Provided entries Block Start

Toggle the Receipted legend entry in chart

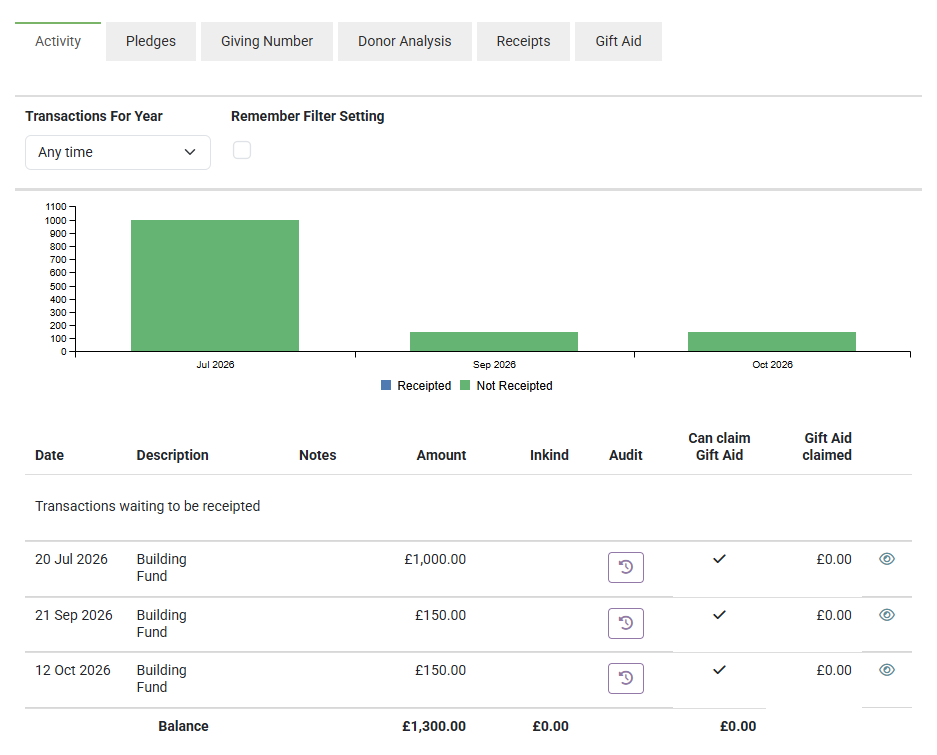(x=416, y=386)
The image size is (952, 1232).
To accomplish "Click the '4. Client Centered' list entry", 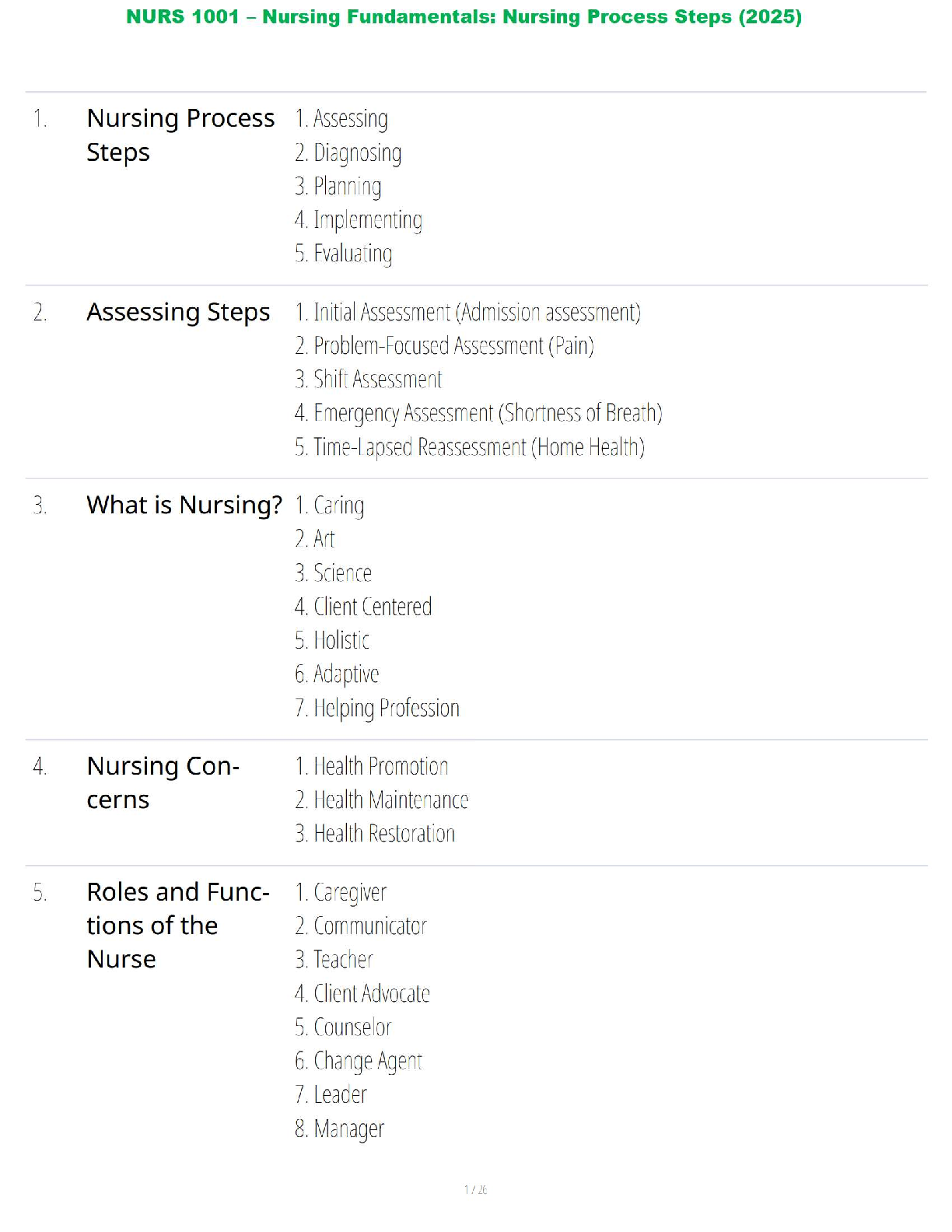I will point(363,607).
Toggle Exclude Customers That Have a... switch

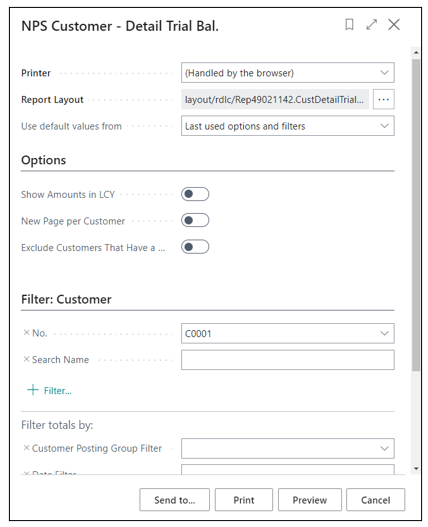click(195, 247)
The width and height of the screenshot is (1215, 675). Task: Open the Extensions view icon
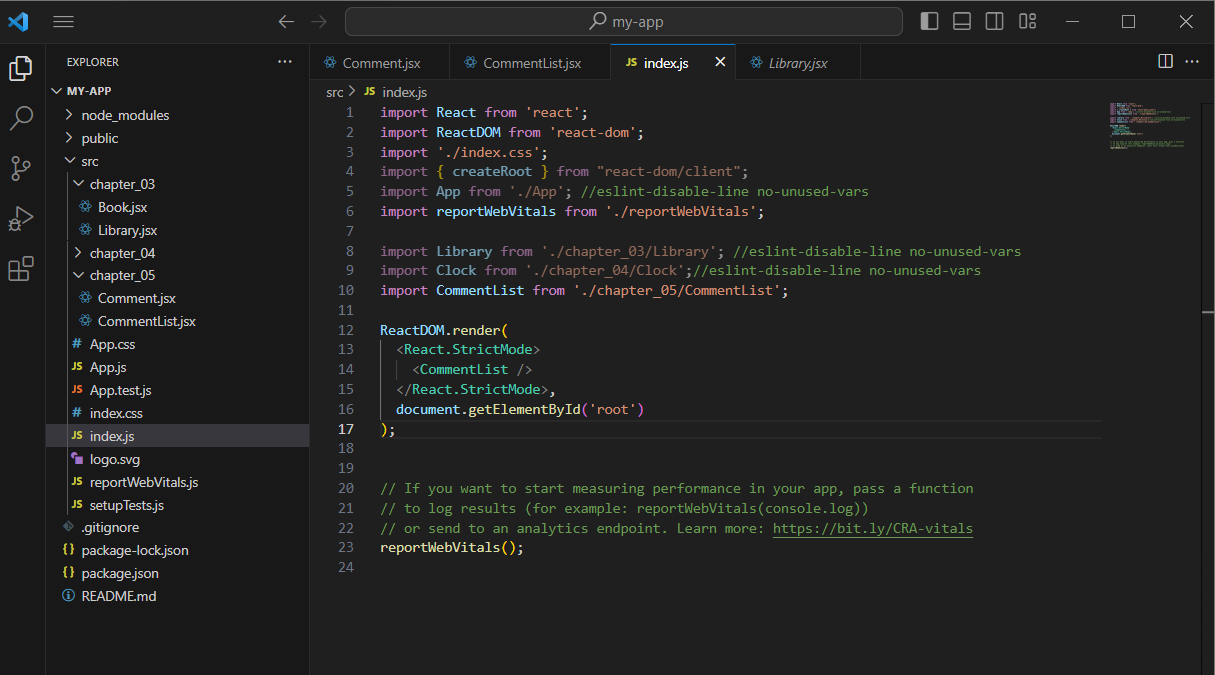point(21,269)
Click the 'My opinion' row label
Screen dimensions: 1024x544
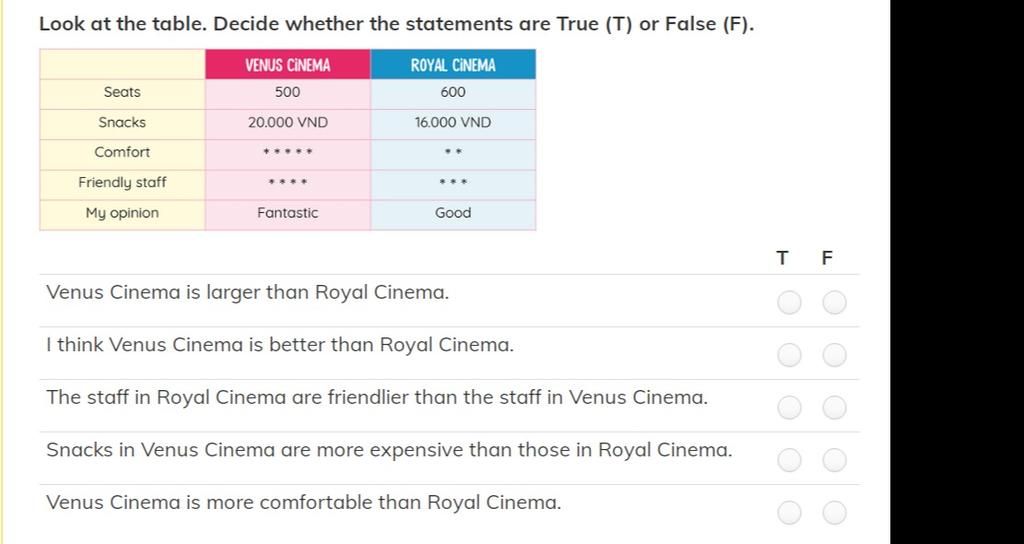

Provided entries Block End

- _Assignment_: Leave out every picture, and repeat word for word only the lines from the one holding "The width and" through the end of the entries above, both ends included.

- _Exercise result_:
The width and height of the screenshot is (1215, 675). Task: Open the Extensions view icon
point(21,269)
Click the 'My opinion' row label
Screen dimensions: 1024x544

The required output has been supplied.